On Tue, 2005-04-05 at 18:55 -0400, Christopher Petrilli wrote:
> On Apr 5, 2005 3:48 PM, Simon Riggs <[EMAIL PROTECTED]> wrote:
> > B-trees aren't unique to PostgreSQL; the explanation developed here
> > would work equally well for any database system that used tree-based
> > indexes. Do we still think that MySQL can do this when PostgreSQL
> > cannot? How?
> > 
> > Do we have performance test results showing the same application load
> > without the degradation? We don't need to look at the source code to
> > measure MySQL performance...
> http://www.amber.org/~petrilli/diagrams/comparison_mysql_pgsql.png
> That chart shows MySQL (using INSERT against MyISAM tables) and
> PostgreSQL (using COPY) running with the exact same code otherwise.
> Note that MySQL does hit a bit of a wall, but nothing as drastic as
> PostgreSQL and actually maintains something "more flat".  The red and
> blue dashed lines are the 95th percentile point.

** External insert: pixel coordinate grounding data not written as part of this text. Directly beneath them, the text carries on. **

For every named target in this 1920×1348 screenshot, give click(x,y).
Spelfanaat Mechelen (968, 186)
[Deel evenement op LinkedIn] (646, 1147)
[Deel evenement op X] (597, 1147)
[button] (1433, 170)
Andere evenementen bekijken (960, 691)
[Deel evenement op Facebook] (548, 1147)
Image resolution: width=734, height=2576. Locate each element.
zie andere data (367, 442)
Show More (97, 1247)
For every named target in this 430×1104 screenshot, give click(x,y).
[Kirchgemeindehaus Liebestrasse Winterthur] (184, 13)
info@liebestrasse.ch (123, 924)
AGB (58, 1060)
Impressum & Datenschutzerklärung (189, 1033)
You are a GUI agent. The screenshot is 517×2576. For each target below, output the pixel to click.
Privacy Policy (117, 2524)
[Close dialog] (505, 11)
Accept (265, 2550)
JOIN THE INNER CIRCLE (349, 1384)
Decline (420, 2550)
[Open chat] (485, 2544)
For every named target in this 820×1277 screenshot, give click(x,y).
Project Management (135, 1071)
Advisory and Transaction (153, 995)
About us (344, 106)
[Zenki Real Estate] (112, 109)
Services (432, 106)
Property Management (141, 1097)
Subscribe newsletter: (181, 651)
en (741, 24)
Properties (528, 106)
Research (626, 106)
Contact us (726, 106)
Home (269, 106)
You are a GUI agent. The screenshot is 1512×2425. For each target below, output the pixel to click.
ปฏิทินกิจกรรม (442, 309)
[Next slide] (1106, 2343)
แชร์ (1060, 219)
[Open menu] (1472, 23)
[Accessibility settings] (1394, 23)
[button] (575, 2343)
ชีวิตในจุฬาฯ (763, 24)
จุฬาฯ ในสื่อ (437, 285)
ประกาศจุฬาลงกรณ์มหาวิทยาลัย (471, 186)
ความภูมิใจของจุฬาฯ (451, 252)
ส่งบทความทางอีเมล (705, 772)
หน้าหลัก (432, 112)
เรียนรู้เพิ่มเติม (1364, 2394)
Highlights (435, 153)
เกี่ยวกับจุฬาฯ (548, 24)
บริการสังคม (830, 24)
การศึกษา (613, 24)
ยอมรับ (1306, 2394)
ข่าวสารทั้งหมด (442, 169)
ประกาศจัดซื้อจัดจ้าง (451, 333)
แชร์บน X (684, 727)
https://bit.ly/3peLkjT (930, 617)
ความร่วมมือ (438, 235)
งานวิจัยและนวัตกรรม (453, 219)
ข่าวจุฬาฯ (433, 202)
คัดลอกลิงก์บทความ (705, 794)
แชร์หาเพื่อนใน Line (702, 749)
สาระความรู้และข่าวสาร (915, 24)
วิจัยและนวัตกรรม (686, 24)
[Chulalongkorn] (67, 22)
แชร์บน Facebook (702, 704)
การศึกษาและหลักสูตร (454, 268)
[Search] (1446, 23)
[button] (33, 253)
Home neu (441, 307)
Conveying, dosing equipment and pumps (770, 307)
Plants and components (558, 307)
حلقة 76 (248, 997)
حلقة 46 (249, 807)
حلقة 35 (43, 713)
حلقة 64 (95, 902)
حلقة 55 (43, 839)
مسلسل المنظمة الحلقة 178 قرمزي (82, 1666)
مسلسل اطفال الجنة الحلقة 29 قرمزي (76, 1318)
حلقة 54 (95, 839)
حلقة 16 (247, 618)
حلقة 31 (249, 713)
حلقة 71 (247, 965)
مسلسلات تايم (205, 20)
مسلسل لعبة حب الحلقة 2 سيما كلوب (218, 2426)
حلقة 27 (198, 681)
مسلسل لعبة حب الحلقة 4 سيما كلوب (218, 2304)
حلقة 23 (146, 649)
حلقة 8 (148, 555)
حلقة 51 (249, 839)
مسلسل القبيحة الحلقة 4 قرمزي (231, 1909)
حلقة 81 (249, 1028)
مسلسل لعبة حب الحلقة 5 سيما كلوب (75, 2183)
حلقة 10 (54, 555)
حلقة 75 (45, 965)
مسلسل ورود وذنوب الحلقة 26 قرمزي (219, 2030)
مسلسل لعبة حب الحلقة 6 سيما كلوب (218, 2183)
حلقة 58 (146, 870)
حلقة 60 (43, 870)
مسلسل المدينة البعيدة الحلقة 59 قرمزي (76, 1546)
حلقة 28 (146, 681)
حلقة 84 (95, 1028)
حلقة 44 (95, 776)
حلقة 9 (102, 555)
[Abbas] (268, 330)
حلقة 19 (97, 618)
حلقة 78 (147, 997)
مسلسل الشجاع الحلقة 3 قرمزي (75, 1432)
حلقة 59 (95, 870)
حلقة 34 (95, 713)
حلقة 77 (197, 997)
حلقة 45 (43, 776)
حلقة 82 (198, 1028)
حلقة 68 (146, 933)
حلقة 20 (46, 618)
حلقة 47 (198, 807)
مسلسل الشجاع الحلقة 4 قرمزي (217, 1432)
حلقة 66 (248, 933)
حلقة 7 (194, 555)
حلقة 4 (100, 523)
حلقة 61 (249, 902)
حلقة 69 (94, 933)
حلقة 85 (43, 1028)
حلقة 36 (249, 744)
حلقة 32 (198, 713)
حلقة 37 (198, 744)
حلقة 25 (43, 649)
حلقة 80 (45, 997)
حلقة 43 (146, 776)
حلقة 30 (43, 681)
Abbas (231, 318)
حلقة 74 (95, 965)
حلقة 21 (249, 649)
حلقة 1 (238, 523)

Interesting comparison. Any chance of separating the graphs as well, I'm
interested in the detail on both graphs.

Could you estimate the apparent periodicity on the PostgreSQL graphs?

> My suspicion is that what we're seeing is WAL issues, not particularly
> index issues.  The indices just fill up the WAL faster because there's
> more data.  This is a wag basically, but it would seem to explain the
> difference. In both cases, the indices were identical. Five on each.

Let's test the shared_buffers theory.

Would you mind loading only 5M rows per table, but load the same amount
of data overall? That should keep us within the comparable zone overall.